Of the EUR109 billion expected to make up the euro zone's second rescue package for Greece, at least EUR20 billion is earmarked for Greek banks, according to Handelsblatt.

In return for getting the aid, Greek banks will be partially nationalized, the article quotes unnamed sources in Brussels as saying.

And straight from the horse's mouth:

The euro zone remains committed to the project to secure the new loan assistance for Greece with a mortgage. According to the Handelsblatt information is now thought to get Finland and other donor countries Greek bank shares as security deposit. It was Klaus Regling, head of euro bailout EFSF, the group suggested the euro finance ministers, said EU diplomats. Senior officials from the ministries of finance-€ would talk about it early next week.

The second aid package for Greece in the euro area comprises a total of 109 billion euros. Of these, at least 20 billion euros for the Greek banks determined. In return for the assistance of the Greek banks were partially nationalized, it said in Brussels. The state share packages should be left to the government in Athens the Euro-donor countries as a security deposit, according to the plan.

The Government of the Euro-zone was at the urging of Finland at its extraordinary meeting on 21 July, the security deposit resolved. Greece agreed then Finland, € 925 million in securities with high credit ratings to a Finnish account as collateral to apply. The euro-zone would then approve this agreement, however. This is not to the security deposit but from the table, it said in Brussels.

Finland continues to insist, so now another solution must be found. Otherwise, there is a danger that Finland is on the new loan package for Greece no longer participate. The government in Helsinki is under considerable pressure of the opposition party "The True Finns" who refuses all aid to Greece.

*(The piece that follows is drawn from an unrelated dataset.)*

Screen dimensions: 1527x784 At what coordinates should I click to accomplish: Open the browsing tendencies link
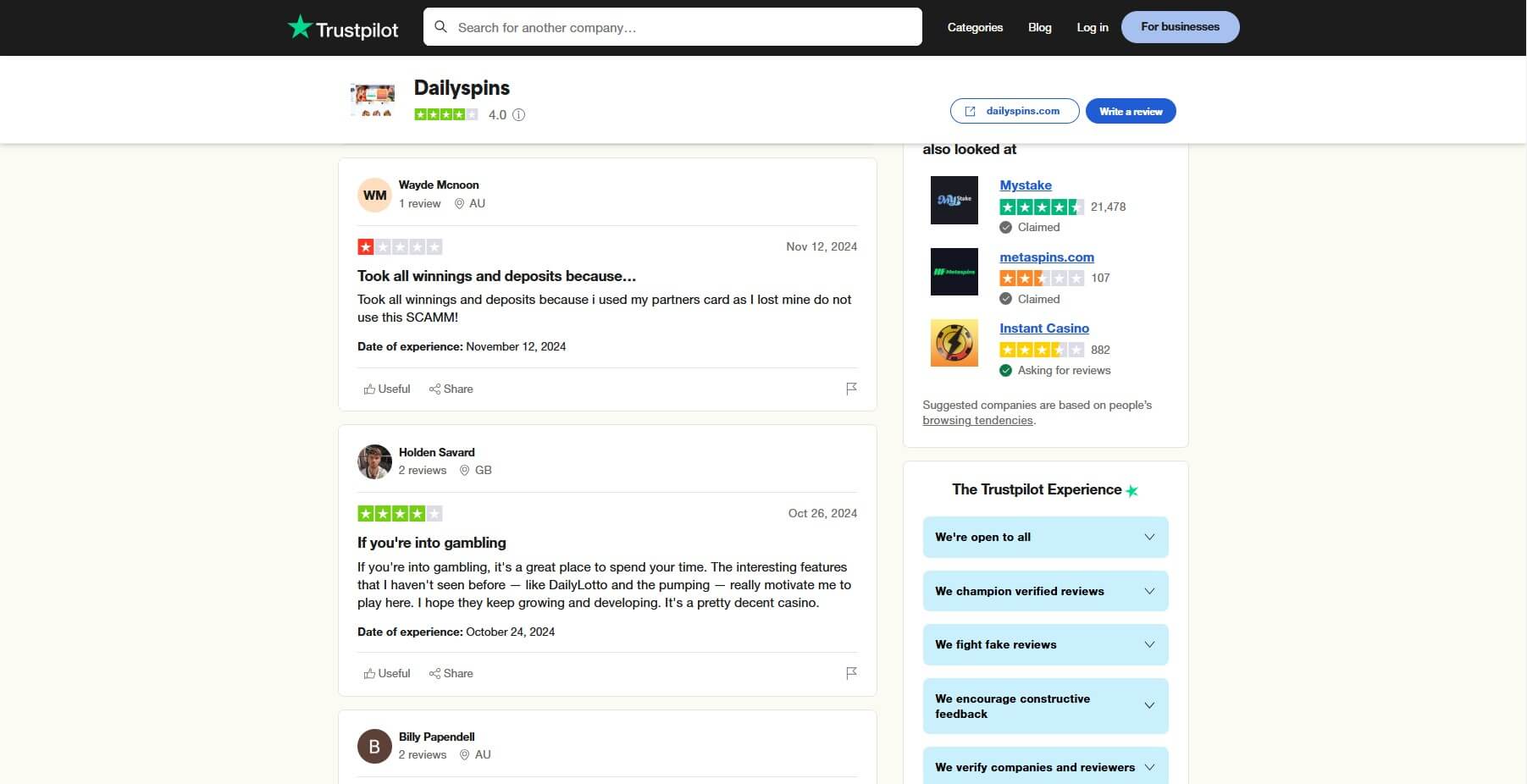pos(977,420)
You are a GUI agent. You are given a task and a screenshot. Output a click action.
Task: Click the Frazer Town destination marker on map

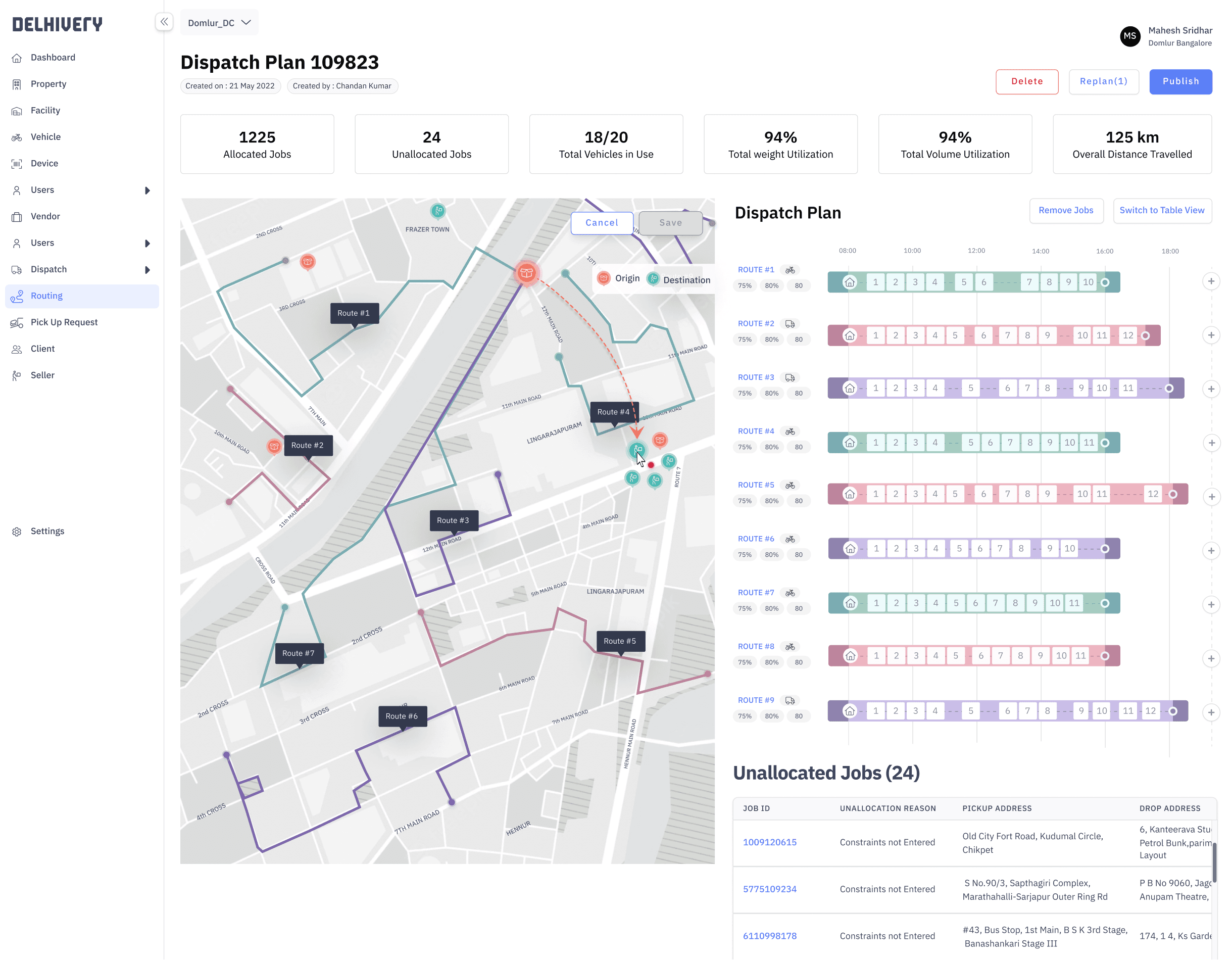click(438, 211)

So let's see if we can make sense out of this:

Greek banks exist only due to the National Bank of Greece funding their operations by providing cash in exchange for Greek bonds as collateral; Greek bonds are trading at or around 50 cents on the dollar, which however results in nearly par cash; the NBG goes and pledges the same Treasuries to the ECB, in another collateralization operation. However, even that has failed to satisfy the full Greek bank system capital shortfall (remember that whole bank run and collapse in bank deposits?), and a €20 billion gap has opened up, which is where Bailout #2 is happening. The issue is that Greek banks can not offset selling interest and the SMP is forced to buy up eligible collateral which means there is a liquidity crisis. The only thing that could help this would be a greater deficit, which would be funded with more issuance, yet the IMF is forcing Greece to slash its budget deficit, thus substantially reducing future bond issuance, and repoability by local banks with the ECB, as final NBG-intermediated, counterparty. So instead the country's banks need direct foreign capital. However, this capital needs hard collateral pledged. Collateral which would have value in a worst case scenario, i.e., liquidation. Instead, what the EFSF has offered as "collateral" is the equity of the very same firms which will be immediately insolvent once this house of cards collapses, sending the bank equity collateral worthless, and buried under billions of debt liabilities, and in turn impairing the ECB which suddenly finds itself with hundreds of billions in worthless Greek paper, making additional funding for Finland, once it finds itself in a liquidity crisis, next to impossible.

That pretty much sums it up?

We have just one question: why will Finland agree to this again?

All joking aside, we are confident that this being the first bid in a compromise negotiation, Finland will likely end up with Greek bonds as collateral... which however are collateralized with even more worthless assets, and trade at 30-40 cents on the dollar, and as a result of this claim dilution, trade even lower, which in turn will force Finland to demand an 80% collateral haircut on Greek bonds, which kills the whole process as it makes a mockery of the ECB holding Greek debt at par. But fear not: Trichet said the ECB is not a bad bank and holds highly valuable assets.

Whoever said watching massive ponzi scheme unwind is not entertaining obviously had no idea what they are talking about.